Die Tatsachen, die ergeben, dass die Klage (bzw. Beschwerde) vor Ablauf der Notfrist erhoben ist, sind glaubhaft zu machen (§ 589 Abs. 2 ZPO).
b) Die Kläger stützen den vermeintlichen Anfechtungsgrund des § 579 Abs. 1 Nr. 1 ZPO darauf, dass über die Nichtzulassungsbeschwerde der VIa. Zivilsenat des Bundesgerichtshofs, also ein Hilfssenat, entschieden hat, dessen Vorsitz nicht von einem Vorsitzenden Richter am Bundesgerichtshof ausgeübt wird, und dass nach den Statistiken (monatliche Übersichten über den Geschäftsgang bei den Zivilsenaten des Bundesgerichtshofs) auf den VIa. Zivilsenat seit 2023 bei weitem mehr unerledigte Revisionen und Nichtzulassungsbeschwerden entfallen als auf jeden anderen Zivilsenat beim Bundesgerichtshof.

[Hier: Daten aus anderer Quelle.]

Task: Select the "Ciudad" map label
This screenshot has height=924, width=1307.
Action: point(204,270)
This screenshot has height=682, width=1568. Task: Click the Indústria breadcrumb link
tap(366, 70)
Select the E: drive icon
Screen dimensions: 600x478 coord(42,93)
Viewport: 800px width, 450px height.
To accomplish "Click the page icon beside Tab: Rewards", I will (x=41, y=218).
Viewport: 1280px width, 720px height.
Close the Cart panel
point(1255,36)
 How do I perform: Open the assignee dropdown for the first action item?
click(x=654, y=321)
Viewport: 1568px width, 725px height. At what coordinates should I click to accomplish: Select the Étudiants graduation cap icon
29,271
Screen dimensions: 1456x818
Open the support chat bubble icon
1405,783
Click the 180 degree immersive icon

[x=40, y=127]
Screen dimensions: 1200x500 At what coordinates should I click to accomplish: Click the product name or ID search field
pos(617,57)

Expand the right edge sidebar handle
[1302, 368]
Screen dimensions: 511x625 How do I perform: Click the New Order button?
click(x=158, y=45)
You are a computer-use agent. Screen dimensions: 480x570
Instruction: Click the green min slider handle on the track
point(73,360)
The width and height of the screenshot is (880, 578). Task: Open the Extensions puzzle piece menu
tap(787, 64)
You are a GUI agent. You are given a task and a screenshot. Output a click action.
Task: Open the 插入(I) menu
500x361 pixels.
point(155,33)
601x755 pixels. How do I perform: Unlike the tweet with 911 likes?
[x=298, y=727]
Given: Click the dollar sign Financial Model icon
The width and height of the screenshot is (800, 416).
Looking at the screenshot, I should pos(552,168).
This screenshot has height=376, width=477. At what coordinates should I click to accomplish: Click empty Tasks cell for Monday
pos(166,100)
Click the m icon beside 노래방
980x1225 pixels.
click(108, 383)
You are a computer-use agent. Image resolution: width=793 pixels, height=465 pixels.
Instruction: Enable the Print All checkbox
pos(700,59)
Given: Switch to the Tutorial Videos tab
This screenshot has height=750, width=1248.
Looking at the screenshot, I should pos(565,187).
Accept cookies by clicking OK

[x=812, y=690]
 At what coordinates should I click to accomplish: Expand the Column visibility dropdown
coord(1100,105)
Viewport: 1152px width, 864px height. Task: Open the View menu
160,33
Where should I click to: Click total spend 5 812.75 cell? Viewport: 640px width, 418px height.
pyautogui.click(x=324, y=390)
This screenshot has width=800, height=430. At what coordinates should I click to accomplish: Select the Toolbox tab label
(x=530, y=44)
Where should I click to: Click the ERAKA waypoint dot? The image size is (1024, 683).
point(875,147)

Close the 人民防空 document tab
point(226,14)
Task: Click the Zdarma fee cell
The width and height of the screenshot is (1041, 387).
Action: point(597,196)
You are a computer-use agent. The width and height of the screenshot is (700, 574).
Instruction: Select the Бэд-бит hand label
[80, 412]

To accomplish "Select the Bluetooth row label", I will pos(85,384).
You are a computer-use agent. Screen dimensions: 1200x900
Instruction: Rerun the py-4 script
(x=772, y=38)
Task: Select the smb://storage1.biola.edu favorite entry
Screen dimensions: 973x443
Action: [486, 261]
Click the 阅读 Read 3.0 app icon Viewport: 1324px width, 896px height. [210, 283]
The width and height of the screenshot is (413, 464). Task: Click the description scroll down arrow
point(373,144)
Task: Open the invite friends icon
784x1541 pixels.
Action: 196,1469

Es erscheint kaum vorstellbar, dass einem beim Bundesgerichtshof zugelassenen Rechtsanwalt, der, wie der Prozessbevollmächtigte der Kläger, nicht nur ganz vereinzelt mit den sogenannten Dieselverfahren zu tun hat, entgangen sein kann, dass diese Verfahren seit einigen Jahren dem VIa. Zivilsenat, also einem Hilfssenat, zugeteilt sind, und dass den Vorsitz in diesem Senat eine Richterin am Bundesgerichtshof führt, die, wie bei Hilfsspruchkörpern nicht unüblich, nicht Vorsitzende Richterin am Bundesgerichtshof ist. Aus den Entscheidungen des VIa. Zivilsenats ist dies ohne Weiteres ersichtlich. Auch der mit der vorliegenden Beschwerde angefochtene Beschluss weist als an der Entscheidung Mitwirkende "Richterin am Bundesgerichtshof […] als Vorsitzende" aus. Ferner kann einem beim Bundesgerichtshof zugelassenen Anwalt nicht entgangen sein, dass die sogenannte "Dieselwelle", also zigtausende Schadensersatzklagen der Käufer von Dieselfahrzeugen, deren Motoren mit einer unzulässigen Abschalteinrichtung versehen sein sollen, die gesamte deutsche Ziviljustiz "überrollt" hat und dass ein erheblicher Teil dieser Welle vor Jahren auch den Bundesgerichtshof erreicht hat. Dass die Geschäftslast beim wegen der "Dieselwelle" eingerichteten Hilfssenat - auch im Verhältnis zu den anderen Zivilsenaten - sehr hoch ist, ist eine notwendige Folge. Die genaue Kenntnis der diesbezüglichen Statistiken, anhand derer der Geschäftsanfall auch im Verhältnis zu den anderen Zivilsenaten genau beziffert werden kann, und die Durchführung einer entsprechenden Prozentberechnung sind entgegen der Auffassung der Kläger für die Geltendmachung des vermeintlichen Anfechtungsgrundes des § 579 Abs. 1 Nr. 1 ZPO nicht erforderlich. Kenntnis von den hier relevanten Tatsachen dürfte der Prozessbevollmächtigte der Kläger, der diese auch im Nichtzulassungsbeschwerdeverfahren vertreten hat, damit nicht, wie von ihm behauptet, erst am 8. Mai 2025 erlangt haben. Vielmehr dürfte die Monatsfrist bereits mit Zustellung des angefochtenen Beschlusses an den Prozessbevollmächtigten am 20. Dezember 2024 begonnen haben.
II.
Die Zulässigkeit der Nichtigkeitsbeschwerde kann indes offenbleiben. Denn diese ist jedenfalls unbegründet.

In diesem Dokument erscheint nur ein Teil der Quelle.